A nationwide ATM heist late last year netted thieves $9 million in cash in one day, according to published reports. The coordinated attack stemmed from a computer intrusion at payment processor RBS WorldPay.
Atlanta-based RBS WorldPay announced on Dec. 23 that hackers had broken into its database and made off with personal and financial data on 1.5 million customers of its payroll cards business. Some companies use payroll cards in lieu of paychecks by depositing employee salaries or hourly wages directly into payroll card accounts, which can then be used as debit cards at ATMs. RBS said that thieves also might also have accessed Social Security numbers of 1.1 million customers.
New York's Fox 5 cites FBI sources as saying that thieves used the stolen payroll cards recently to withdraw $9 million from ATMs from 49 cities, including Atlanta, Chicago, New York, Montreal, Moscow, and Hong Kong.
Steve Lazarus, a spokesman for the FBI's Atlanta field office, said the withdrawals were carried out by a small army of so-called "cashers," or people who work with cyber thieves and fabricated cards to pull money out of compromised accounts.
From the Fox piece:
"Shortly after midnight Eastern Time on November 8, the FBI believes that dozens of the so-called cashers were used in a coordinated attack of ATM machines around the world."

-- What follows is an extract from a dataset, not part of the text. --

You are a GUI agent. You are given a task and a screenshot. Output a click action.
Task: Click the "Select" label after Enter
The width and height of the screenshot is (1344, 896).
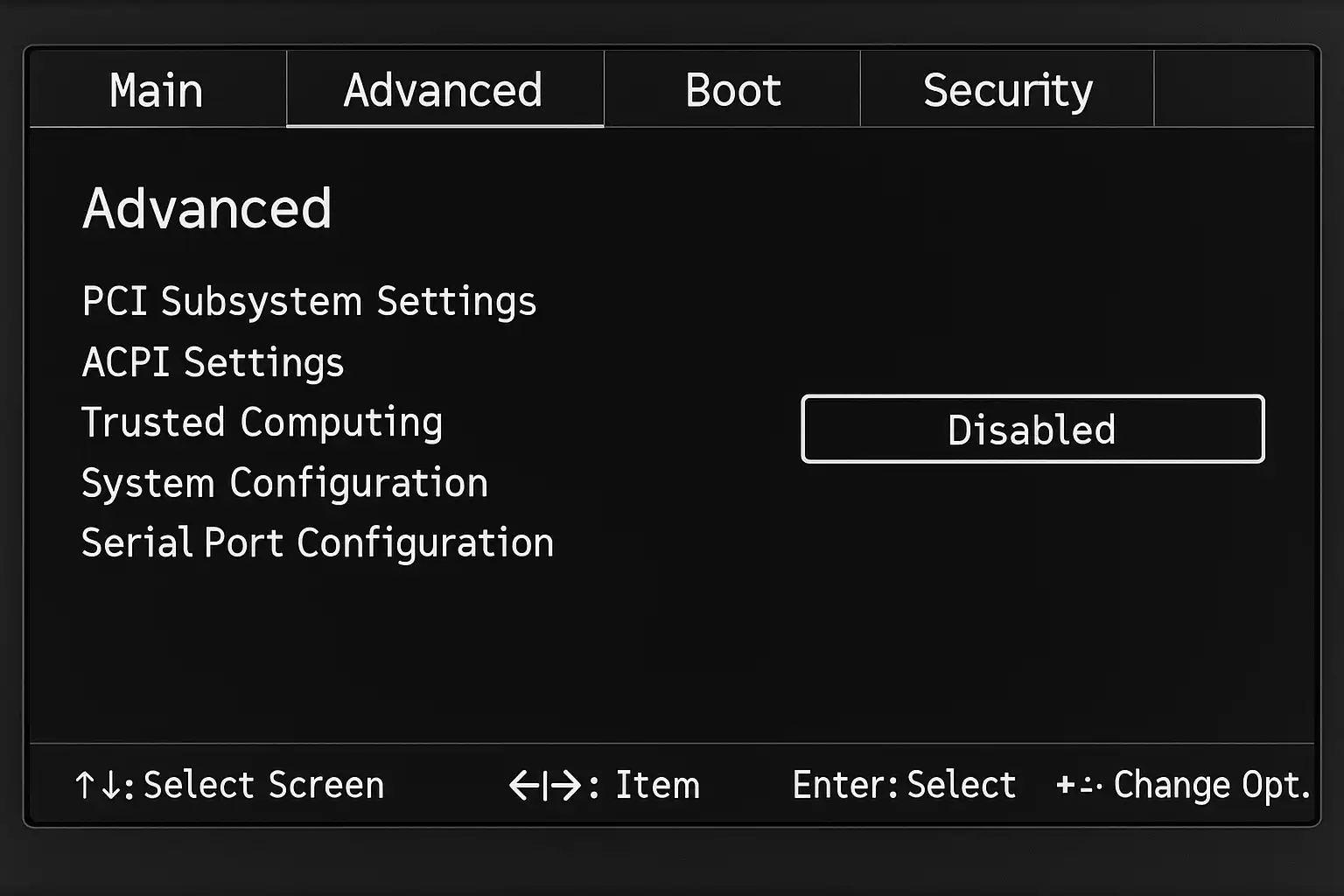(x=961, y=786)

"This was a well-coordinated attack by some pretty computer and network savvy people, even at the lowest levels of cashers taking cloned cards to ATMs," Lazarus said.
Lazarus declined to confirm the $9 million figure, but said the amount stolen was indeed "a very substantial amount" over a short period of time in early November.
"This was a nationwide coordinated effort, and there were certain aspects of it that were international as well," Lazarus said. "People are out there attacking computers every day. But what sets this one apart is the scope, timing and coordination of the attack."
One interesting aspect of this attack is that while the attackers evidently had access to more than a million RBS customer accounts, they were able to haul the loot by repeatedly refueling only 100 payroll cards, Fox News reports.
Sources close to the investigation told Security Fix that the criminals used fake payroll deposits to artificially inflate the amount of money on the cards, money that was then drained at ATMs and subsequently replenished with additional bogus payroll deposits.
News of the complex ATM heist was little surprise to Ori Eisen, founder of 41st Parameter, a company that consults with banks and retailers to help staunch fraud losses. Eisen said he recently heard from three different clients in the banking sector who told him that some $50 million was lost to ATM fraud in New York City alone over the course of one month last year.
"ATM fraud is spiking," Eisen said. "For New York financial institutions alone to have $50 million in ATM fraud in one month...that's incredible. The thieves are getting a lot more money from the ATMs now than they used to."